Explain how my offer helps and what makes it worth paying attention to.

4. More Value or Proof

Add proof, examples, results, or reassurance.

5. Call to Action

Tell them exactly what to do next.

Format it like this:

HOOK:

RELATABILITY / AGITATION:

VALUE:

MORE VALUE / PROOF:

CALL TO ACTION:

After the script, give me 5 alternate hook options that would also work.

Keep the tone clear, grounded, and human. No hype.

Here’s an sample script to learn from in brackets below:

[Hook
Watch this if you are thinking about DIYing your wedding because this Montana ranch wedding almost fell apart before it even started.

WIFFM
We took a high end vision and matched it with the right vendors without blowing the budget.

Relatability or Agitation
DIY wedding planning turns into endless Google searches, awkward negotiations, and stress that strains relationships which is exactly what happened to this couple.
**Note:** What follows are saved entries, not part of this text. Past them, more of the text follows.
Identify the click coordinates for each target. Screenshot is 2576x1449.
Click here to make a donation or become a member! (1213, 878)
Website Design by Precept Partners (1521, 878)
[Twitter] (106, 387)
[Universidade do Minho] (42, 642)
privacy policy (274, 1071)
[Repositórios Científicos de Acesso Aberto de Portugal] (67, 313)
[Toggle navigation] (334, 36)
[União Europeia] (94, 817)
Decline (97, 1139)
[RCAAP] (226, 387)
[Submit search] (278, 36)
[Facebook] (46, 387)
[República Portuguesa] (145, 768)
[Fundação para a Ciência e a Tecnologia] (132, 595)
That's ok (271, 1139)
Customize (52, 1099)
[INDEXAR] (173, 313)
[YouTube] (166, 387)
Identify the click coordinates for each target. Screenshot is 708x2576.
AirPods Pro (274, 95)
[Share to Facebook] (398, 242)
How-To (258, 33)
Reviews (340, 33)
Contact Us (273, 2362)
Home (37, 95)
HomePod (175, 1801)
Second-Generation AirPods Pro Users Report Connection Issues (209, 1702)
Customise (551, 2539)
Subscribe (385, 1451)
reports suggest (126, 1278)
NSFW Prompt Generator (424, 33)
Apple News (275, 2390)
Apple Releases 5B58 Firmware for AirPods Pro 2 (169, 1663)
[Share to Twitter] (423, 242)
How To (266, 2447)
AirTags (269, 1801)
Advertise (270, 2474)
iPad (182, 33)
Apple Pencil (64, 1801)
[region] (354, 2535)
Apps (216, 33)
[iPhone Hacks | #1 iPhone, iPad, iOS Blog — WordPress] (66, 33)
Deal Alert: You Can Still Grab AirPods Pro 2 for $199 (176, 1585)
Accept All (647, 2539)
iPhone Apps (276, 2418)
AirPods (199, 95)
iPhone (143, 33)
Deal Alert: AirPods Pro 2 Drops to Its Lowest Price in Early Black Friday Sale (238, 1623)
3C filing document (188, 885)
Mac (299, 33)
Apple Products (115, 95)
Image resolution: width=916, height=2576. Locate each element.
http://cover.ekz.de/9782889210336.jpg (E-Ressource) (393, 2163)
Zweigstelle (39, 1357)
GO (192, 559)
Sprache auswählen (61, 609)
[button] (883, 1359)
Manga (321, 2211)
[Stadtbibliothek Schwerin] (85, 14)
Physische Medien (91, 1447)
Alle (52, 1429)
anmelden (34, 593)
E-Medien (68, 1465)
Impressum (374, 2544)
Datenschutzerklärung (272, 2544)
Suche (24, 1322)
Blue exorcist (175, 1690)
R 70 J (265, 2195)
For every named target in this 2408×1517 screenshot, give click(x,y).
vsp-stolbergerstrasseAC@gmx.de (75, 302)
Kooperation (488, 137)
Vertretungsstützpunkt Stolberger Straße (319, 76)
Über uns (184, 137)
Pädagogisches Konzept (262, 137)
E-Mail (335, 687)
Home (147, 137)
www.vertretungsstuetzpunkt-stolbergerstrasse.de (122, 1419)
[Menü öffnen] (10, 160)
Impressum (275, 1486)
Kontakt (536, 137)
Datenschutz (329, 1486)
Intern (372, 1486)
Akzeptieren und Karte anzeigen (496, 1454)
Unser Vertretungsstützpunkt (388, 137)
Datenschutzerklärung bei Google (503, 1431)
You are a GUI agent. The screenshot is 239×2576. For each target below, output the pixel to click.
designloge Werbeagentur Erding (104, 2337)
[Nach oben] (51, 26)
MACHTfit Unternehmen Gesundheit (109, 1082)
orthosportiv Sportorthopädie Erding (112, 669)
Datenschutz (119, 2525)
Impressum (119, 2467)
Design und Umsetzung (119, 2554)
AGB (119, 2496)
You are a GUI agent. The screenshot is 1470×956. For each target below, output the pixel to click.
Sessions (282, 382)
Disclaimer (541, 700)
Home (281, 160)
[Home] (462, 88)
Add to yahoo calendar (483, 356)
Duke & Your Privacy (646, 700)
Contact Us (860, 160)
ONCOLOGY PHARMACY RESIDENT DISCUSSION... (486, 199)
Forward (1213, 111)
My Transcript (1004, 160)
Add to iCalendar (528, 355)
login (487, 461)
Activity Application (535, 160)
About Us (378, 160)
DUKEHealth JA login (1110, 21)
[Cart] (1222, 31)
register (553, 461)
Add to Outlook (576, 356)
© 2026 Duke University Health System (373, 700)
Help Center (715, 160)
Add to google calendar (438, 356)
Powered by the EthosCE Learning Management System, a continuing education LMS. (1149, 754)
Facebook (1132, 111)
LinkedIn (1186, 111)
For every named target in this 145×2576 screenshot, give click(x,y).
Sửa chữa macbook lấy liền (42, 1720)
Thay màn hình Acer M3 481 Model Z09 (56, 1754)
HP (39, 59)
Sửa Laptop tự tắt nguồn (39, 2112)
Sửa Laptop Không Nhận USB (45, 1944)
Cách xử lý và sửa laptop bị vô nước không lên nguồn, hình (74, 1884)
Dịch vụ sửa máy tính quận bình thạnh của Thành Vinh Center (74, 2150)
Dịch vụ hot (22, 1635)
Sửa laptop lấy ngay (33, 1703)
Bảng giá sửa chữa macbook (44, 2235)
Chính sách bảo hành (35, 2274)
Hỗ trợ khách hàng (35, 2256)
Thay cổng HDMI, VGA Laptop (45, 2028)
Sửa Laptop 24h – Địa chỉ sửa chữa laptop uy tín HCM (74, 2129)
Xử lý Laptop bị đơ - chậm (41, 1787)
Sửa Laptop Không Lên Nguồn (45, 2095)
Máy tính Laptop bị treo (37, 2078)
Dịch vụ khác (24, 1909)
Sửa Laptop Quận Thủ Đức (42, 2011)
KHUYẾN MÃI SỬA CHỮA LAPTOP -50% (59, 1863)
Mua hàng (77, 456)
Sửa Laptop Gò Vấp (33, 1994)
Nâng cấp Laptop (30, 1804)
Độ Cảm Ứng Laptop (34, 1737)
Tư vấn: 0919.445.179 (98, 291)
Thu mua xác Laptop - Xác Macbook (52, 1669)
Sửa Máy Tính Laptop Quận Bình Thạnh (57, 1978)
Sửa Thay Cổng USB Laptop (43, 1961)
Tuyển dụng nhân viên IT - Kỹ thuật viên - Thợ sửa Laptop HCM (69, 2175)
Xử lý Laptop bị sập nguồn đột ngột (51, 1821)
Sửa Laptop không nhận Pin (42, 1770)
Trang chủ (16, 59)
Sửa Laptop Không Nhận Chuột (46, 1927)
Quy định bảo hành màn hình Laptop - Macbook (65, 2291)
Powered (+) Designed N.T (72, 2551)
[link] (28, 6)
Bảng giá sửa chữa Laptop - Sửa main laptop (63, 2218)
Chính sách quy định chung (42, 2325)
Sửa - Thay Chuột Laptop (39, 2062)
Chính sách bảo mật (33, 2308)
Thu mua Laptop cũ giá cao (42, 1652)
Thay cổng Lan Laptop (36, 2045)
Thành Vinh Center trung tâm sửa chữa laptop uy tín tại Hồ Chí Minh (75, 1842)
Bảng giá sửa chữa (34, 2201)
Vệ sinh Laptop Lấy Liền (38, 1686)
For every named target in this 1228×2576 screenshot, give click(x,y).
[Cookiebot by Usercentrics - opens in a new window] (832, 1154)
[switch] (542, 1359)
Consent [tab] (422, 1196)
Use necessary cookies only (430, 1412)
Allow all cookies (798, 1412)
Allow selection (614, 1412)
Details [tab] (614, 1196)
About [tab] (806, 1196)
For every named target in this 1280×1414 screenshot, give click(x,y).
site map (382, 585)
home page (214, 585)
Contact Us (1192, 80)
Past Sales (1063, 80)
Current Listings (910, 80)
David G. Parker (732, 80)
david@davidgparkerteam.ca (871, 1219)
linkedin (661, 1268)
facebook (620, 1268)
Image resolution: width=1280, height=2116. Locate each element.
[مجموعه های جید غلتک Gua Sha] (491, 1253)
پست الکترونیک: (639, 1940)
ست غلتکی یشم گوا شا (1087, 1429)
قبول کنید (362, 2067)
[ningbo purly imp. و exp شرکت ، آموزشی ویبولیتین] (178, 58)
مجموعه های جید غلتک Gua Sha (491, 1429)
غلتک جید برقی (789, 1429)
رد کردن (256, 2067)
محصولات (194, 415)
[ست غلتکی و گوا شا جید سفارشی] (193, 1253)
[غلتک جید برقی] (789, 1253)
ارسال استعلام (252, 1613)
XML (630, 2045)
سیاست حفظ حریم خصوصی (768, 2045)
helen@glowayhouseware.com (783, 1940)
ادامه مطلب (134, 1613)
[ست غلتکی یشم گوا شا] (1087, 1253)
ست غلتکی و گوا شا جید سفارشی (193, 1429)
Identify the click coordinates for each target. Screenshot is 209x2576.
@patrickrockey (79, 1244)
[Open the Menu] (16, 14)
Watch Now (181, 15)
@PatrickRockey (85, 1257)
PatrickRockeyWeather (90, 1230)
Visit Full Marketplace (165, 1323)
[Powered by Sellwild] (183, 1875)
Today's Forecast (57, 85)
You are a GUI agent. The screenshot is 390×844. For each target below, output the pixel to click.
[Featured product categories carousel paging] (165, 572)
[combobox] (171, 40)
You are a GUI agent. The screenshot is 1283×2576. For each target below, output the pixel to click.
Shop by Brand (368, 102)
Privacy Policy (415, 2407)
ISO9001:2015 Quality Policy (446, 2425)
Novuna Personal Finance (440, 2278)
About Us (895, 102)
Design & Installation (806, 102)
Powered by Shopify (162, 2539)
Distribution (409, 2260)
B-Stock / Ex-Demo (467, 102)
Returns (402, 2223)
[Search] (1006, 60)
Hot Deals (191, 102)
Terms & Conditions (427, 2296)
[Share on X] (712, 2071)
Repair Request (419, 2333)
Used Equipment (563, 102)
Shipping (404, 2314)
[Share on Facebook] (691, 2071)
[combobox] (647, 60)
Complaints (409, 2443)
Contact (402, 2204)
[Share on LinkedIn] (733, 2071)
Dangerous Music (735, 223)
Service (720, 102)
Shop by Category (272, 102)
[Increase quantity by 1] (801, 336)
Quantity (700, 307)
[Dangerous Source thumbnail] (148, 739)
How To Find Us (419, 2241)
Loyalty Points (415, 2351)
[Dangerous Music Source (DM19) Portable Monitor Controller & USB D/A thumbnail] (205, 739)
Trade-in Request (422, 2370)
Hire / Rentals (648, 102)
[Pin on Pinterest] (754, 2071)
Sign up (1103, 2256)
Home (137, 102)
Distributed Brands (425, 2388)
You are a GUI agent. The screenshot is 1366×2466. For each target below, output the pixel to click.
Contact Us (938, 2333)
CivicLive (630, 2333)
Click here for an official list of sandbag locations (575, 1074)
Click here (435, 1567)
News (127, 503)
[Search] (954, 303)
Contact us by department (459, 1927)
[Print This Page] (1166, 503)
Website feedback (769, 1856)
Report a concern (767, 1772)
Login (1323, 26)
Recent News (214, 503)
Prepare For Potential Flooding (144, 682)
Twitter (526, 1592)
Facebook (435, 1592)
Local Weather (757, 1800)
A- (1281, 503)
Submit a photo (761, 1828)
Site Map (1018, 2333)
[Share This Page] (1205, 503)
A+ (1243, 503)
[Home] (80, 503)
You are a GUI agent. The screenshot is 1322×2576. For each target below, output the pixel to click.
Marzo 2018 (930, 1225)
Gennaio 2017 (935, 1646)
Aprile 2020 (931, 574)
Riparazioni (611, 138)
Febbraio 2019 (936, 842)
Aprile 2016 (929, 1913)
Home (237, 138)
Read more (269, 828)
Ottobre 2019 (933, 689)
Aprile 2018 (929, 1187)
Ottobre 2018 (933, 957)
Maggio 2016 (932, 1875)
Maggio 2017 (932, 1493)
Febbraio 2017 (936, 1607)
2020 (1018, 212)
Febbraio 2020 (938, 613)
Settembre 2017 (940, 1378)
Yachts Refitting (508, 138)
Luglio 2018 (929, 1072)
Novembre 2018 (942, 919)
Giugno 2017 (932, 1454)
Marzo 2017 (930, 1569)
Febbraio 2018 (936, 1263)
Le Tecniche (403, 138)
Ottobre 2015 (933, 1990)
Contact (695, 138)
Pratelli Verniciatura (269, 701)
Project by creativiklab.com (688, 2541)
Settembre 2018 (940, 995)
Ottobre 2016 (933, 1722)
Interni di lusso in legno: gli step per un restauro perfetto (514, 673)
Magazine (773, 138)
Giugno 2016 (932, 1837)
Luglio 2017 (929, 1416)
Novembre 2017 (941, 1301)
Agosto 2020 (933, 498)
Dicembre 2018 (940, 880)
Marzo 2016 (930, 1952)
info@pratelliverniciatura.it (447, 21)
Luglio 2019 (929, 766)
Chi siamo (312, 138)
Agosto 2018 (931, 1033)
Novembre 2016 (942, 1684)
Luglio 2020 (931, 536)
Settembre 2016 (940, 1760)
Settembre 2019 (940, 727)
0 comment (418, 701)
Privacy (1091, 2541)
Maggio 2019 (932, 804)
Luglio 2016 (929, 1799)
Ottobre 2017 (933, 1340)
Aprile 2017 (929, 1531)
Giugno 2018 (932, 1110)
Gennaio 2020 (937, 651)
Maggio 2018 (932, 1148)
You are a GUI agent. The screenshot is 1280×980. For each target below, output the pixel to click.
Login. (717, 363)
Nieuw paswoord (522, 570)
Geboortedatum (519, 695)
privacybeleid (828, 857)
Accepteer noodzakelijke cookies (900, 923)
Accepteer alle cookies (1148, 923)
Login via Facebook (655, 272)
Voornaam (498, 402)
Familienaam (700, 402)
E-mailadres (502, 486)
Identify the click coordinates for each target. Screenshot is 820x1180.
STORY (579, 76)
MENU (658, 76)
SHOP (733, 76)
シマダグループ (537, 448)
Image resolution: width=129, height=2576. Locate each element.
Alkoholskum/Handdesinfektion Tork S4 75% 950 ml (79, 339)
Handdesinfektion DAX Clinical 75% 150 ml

They couldn’t find trusted vendors, and some even dropped out last minute. So they had family and friends do it, and let’s be real family and friends should be enjoying the wedding not be your co-workers.

Value
With Montana Luxe Weddings, we handle vendors, timelines, and details so you get the dream day without the chaos. Our five star reviews speak for themselves.

CTA
Ready to enjoy your wedding instead of surviving it? Give us a call and let’s make it happen.]